What the task asks:
Below are some entries. Write out the lines starting with the one that contains "has width=1200, height=782." and going on through the one that contains "The image size is (417, 2576).", both included, copying each exactly and leaving out everything else.

Materials provided:
━━━━━━━━━━━━━━━━
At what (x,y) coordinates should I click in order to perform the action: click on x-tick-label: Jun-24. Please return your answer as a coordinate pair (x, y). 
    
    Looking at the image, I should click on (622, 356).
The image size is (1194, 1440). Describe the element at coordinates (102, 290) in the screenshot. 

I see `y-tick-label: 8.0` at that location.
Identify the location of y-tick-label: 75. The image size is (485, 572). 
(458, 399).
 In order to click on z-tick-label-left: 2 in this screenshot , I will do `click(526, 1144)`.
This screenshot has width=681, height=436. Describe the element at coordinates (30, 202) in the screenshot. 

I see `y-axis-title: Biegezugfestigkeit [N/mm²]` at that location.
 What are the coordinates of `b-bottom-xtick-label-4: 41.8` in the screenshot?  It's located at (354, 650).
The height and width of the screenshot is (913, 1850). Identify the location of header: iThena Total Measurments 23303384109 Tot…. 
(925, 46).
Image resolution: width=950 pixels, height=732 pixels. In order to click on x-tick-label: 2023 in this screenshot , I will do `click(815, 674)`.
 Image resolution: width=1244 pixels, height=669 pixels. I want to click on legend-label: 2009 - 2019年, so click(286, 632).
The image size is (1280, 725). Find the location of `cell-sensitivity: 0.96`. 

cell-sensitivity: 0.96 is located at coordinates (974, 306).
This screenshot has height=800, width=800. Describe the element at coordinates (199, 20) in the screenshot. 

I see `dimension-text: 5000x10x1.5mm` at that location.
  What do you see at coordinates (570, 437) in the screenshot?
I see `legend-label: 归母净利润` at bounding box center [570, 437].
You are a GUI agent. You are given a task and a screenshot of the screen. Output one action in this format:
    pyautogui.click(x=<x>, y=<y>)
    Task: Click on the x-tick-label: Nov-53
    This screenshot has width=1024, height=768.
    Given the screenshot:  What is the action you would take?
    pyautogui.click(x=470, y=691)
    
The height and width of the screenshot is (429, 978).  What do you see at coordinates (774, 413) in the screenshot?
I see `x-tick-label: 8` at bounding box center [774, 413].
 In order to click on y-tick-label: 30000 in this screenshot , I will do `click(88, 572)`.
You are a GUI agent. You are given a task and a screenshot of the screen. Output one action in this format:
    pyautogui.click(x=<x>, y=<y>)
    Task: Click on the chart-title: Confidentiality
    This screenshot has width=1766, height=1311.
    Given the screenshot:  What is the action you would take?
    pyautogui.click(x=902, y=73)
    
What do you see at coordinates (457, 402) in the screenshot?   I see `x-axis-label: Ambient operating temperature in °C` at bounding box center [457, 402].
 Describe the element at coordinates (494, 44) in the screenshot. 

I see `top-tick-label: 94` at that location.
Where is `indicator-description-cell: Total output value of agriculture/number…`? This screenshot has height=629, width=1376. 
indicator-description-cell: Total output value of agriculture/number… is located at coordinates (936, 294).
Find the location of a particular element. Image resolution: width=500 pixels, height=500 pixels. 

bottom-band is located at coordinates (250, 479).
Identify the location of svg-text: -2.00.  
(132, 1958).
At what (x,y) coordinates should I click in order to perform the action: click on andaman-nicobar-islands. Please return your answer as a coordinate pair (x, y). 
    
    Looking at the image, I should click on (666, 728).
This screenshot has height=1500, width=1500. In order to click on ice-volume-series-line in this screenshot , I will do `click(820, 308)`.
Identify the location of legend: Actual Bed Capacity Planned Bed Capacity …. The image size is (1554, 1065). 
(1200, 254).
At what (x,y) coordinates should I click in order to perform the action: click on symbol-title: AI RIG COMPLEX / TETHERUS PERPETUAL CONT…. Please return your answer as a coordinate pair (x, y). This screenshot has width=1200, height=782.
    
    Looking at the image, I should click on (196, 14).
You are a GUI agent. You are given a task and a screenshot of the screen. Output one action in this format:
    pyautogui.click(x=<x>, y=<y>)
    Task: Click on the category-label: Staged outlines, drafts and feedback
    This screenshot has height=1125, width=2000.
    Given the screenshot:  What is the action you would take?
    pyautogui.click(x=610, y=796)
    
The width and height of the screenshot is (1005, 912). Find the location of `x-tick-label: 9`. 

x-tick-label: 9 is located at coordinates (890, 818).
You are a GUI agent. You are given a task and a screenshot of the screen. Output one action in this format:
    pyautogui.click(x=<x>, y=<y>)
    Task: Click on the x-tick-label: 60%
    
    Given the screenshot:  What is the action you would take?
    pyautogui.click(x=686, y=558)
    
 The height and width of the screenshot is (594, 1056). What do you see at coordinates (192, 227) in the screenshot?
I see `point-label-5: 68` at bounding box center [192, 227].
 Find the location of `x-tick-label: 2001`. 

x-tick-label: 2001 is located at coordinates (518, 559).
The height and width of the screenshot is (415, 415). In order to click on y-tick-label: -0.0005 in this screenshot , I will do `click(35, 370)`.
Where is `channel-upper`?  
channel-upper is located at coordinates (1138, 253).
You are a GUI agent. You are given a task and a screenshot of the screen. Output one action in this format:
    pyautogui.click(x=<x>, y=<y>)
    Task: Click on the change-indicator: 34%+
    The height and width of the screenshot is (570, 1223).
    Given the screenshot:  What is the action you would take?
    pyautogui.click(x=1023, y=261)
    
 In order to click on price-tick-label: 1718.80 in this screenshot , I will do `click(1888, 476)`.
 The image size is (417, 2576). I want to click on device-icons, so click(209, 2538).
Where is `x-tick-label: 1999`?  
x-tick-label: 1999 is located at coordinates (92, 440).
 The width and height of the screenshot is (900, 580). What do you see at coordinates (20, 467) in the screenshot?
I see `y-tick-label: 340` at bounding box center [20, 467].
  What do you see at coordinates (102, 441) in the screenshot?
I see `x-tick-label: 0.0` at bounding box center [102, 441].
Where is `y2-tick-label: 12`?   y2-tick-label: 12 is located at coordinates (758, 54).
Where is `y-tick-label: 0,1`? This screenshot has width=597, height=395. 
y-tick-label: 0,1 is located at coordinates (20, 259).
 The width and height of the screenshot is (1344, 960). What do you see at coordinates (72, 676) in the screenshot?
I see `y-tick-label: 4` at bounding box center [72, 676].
━━━━━━━━━━━━━━━━
Exercise solution:
At what (x,y) coordinates should I click in order to perform the action: click on symbol-title: AI RIG COMPLEX / TETHERUS PERPETUAL CONT…. Please return your answer as a coordinate pair (x, y). This screenshot has width=1200, height=782.
    
    Looking at the image, I should click on (196, 14).
You are a GUI agent. You are given a task and a screenshot of the screen. Output one action in this format:
    pyautogui.click(x=<x>, y=<y>)
    Task: Click on the category-label: Staged outlines, drafts and feedback
    This screenshot has height=1125, width=2000.
    Given the screenshot:  What is the action you would take?
    pyautogui.click(x=610, y=796)
    
The width and height of the screenshot is (1005, 912). Find the location of `x-tick-label: 9`. 

x-tick-label: 9 is located at coordinates (890, 818).
You are a GUI agent. You are given a task and a screenshot of the screen. Output one action in this format:
    pyautogui.click(x=<x>, y=<y>)
    Task: Click on the x-tick-label: 60%
    
    Given the screenshot:  What is the action you would take?
    pyautogui.click(x=686, y=558)
    
 The height and width of the screenshot is (594, 1056). What do you see at coordinates (192, 227) in the screenshot?
I see `point-label-5: 68` at bounding box center [192, 227].
 Find the location of `x-tick-label: 2001`. 

x-tick-label: 2001 is located at coordinates (518, 559).
The height and width of the screenshot is (415, 415). In order to click on y-tick-label: -0.0005 in this screenshot , I will do `click(35, 370)`.
Where is `channel-upper`?  
channel-upper is located at coordinates (1138, 253).
You are a GUI agent. You are given a task and a screenshot of the screen. Output one action in this format:
    pyautogui.click(x=<x>, y=<y>)
    Task: Click on the change-indicator: 34%+
    The height and width of the screenshot is (570, 1223).
    Given the screenshot:  What is the action you would take?
    pyautogui.click(x=1023, y=261)
    
 In order to click on price-tick-label: 1718.80 in this screenshot , I will do `click(1888, 476)`.
 The image size is (417, 2576). I want to click on device-icons, so click(209, 2538).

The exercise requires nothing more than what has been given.